In personalized oncology, gene expression profiling has become increasingly vital for tailoring treatment strategies to individual patients. However, ensuring consistent and comparable expression measurements across different RNA sequencing (RNA-seq) protocols is essential for accurate analysis. Addressing this challenge, a recent study by researchers at BostonGene has introduced optimized protocols and a cutting-edge algorithm to enhance the reliability of RNA-seq data obtained from diverse sample preparation methods.

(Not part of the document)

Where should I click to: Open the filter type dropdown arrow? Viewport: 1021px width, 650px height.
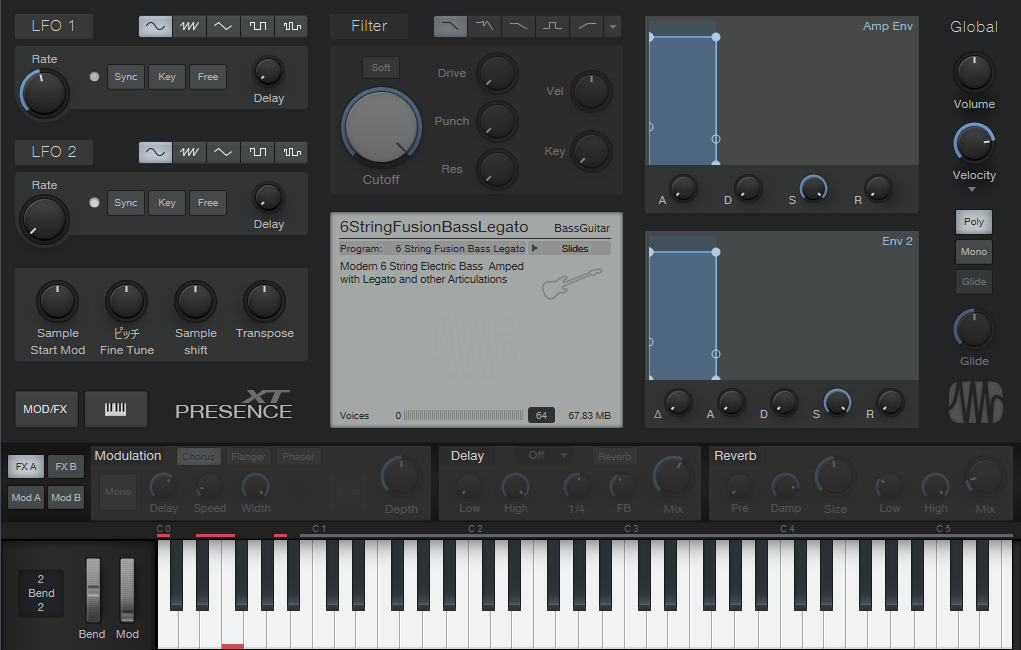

The study focuses on optimizing an exome capture (EC)-based protocol for processing formalin-fixed, paraffin-embedded samples, which are commonly used in cancer diagnosis and research. Additionally, a novel machine-learning algorithm, named Procrustes, has been developed to mitigate batch effects across RNA-seq data generated from various protocols, including EC-based and poly-A RNA-seq methods.
Optimization of exome capture-based (EC) RNA-seq protocol
a Schematic of EC-protocol optimization. Median CCC for V7 versus V7 UTR. b Principal Component Analysis (PCA) showing batch effect between the modified EC (V7 UTR) and poly-A RNA-seq protocols. c PCA showing the absence of batch effect between samples stored as either FF or FFPE and sequenced with the modified EC protocol. d Distribution of within-sample CCC between FF and FFPE samples processed using the modified EC protocol. e Pie chart showing percentage of genes with low (<0.5), medium (0.5-0.8), and high (>0.8) within-gene CCC between samples stored as FF or FFPE and processed using the modified EC protocol. f Distribution of within-sample CCC for pairwise comparison between FF (poly-A) and FFPE (EC) samples. g Pie chart showing percentage of genes with low (<0.5), medium (0.5–0.8), and high (>0.8) within-gene CCC between modified EC and poly-A protocols. CCC concordance correlation coefficient, EC exome capture.
Applying Procrustes to samples processed using both EC and poly-A RNA-seq protocols revealed promising results. The algorithm significantly improved the correlation of gene expression between the two protocols, with 61% of genes showing strong concordance across both methods. Notably, Procrustes demonstrated superior performance in correlating cancer-specific and cancer microenvironment-related genes, crucial for accurate oncological analysis.
Furthermore, benchmarking analyses illustrated Procrustes’ superiority over other batch correction methods, highlighting its effectiveness in enhancing the accuracy and reliability of RNA-seq data. Importantly, the algorithm’s capability to project RNA-seq data from a single sample onto a larger cohort opens new avenues for comprehensive gene expression analysis in cancer research.
The implications of this study are profound. By ensuring consistency and comparability of gene expression measurements across different RNA-seq protocols, Procrustes facilitates more accurate and reliable analysis of tumor samples. This advancement paves the way for improved gene expression-based treatment decisions in personalized oncology, ultimately enhancing patient outcomes and advancing cancer research.
Availability – All code is deposited online (https://github.com/BostonGene /Procrustes)
Kotlov N, Shaposhnikov K, Tazearslan C, Chasse M, Baisangurov A, Podsvirova S, Fernandez D, Abdou M, Kaneunyenye L, Morgan K, Cheremushkin I, Zemskiy P, Chelushkin M, Sorokina M, Belova E, Khorkova S, Lozinsky Y, Nuzhdina K, Vasileva E, Kravchenko D, Suryamohan K, Nomie K, Curran J, Fowler N, Bagaev A. (2024) Procrustes is a machine-learning approach that removes cross-platform batch effects from clinical RNA sequencing data. Commun Biol 7(1):392. [article]